--- DATA LINES ---

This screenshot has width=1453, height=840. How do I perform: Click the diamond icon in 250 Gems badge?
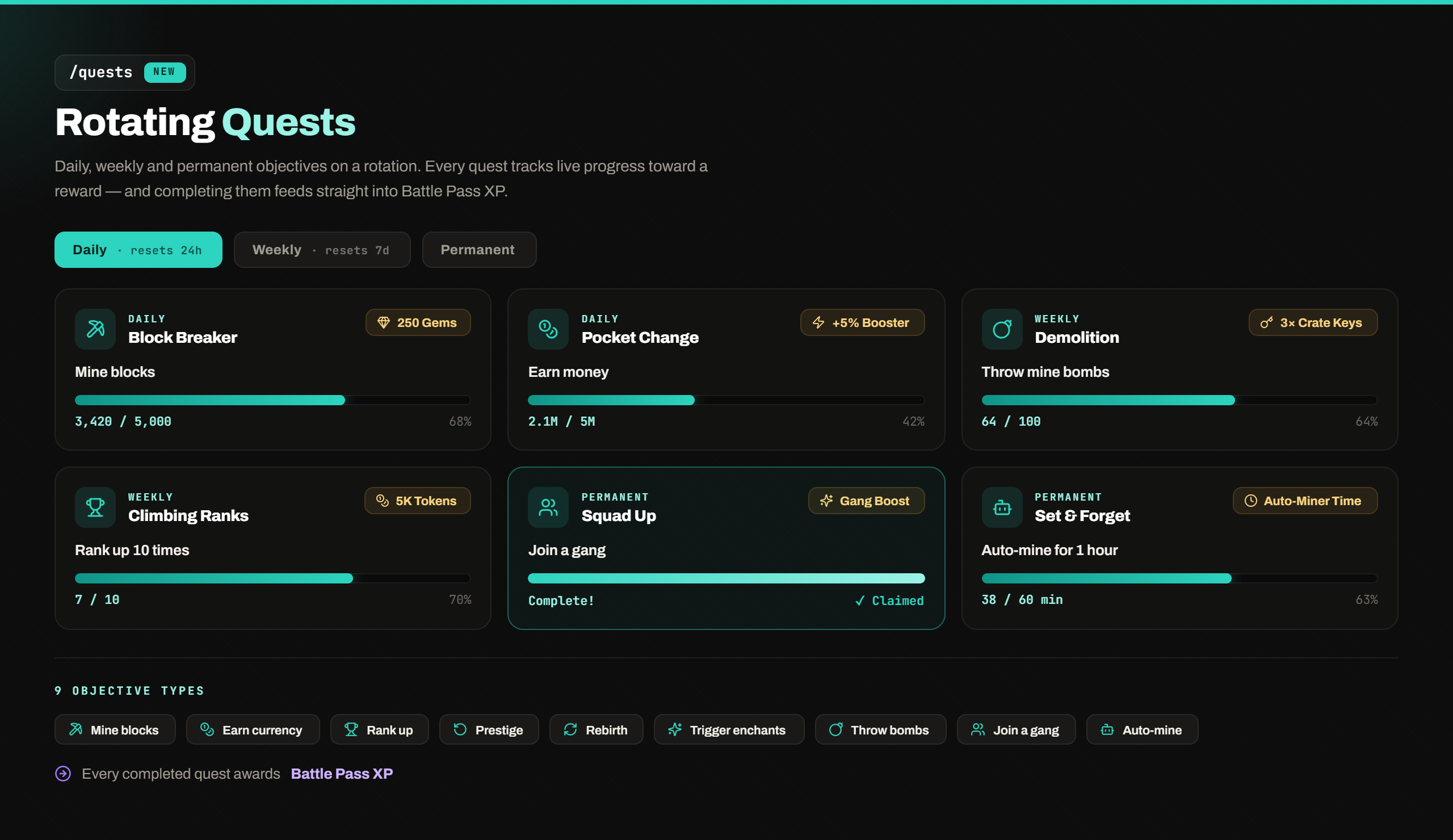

---
--- DATA LINES ---

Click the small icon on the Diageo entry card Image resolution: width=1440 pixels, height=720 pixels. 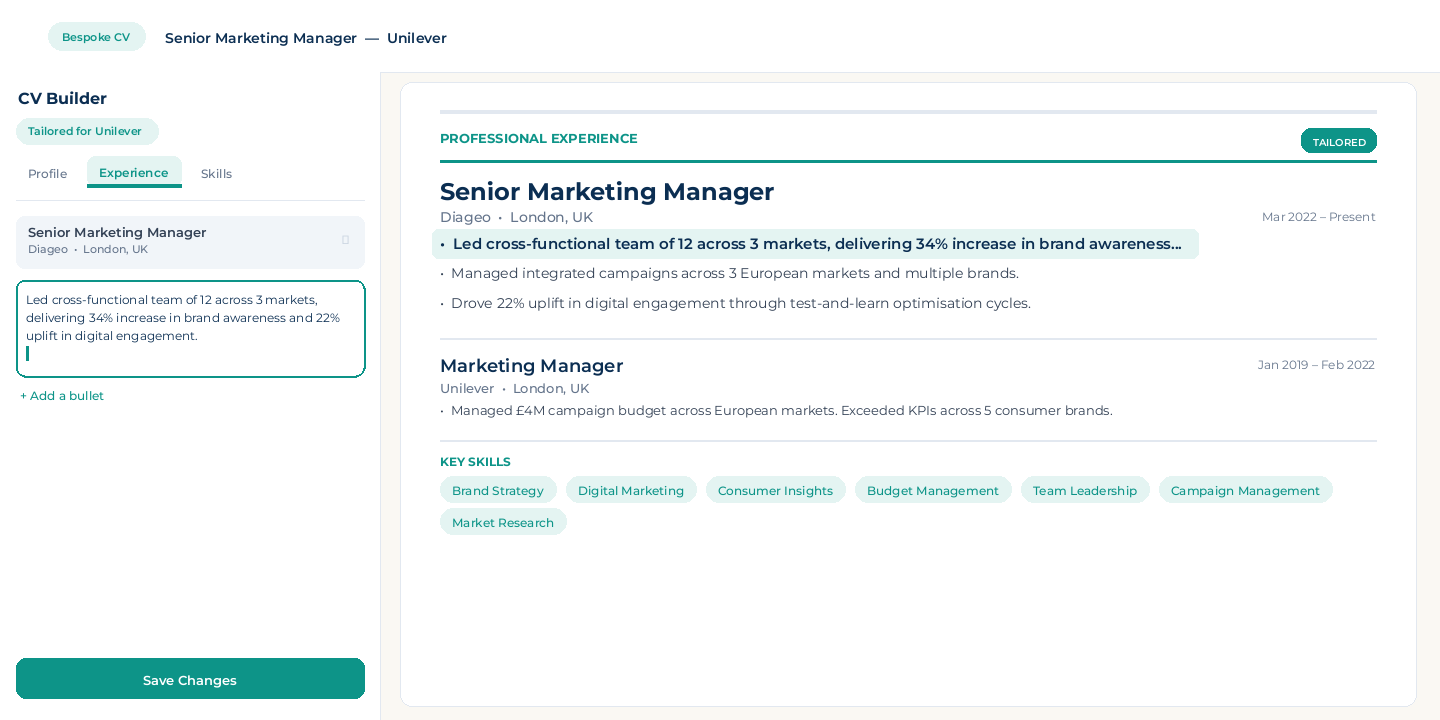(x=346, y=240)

---
--- DATA LINES ---

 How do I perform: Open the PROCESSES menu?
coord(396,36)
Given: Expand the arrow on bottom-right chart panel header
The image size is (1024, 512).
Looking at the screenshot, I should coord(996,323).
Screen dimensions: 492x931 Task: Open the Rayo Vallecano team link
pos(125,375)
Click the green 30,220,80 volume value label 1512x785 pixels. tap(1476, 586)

---

GOAL
Extract the rows starting at the line containing "How do I perform: Open the PROCESSES menu?" and ending after the line containing "Click the green", and repeat them unchanged.

FULL SOLUTION
 How do I perform: Open the PROCESSES menu?
coord(396,36)
Given: Expand the arrow on bottom-right chart panel header
The image size is (1024, 512).
Looking at the screenshot, I should coord(996,323).
Screen dimensions: 492x931 Task: Open the Rayo Vallecano team link
pos(125,375)
Click the green 30,220,80 volume value label 1512x785 pixels. tap(1476, 586)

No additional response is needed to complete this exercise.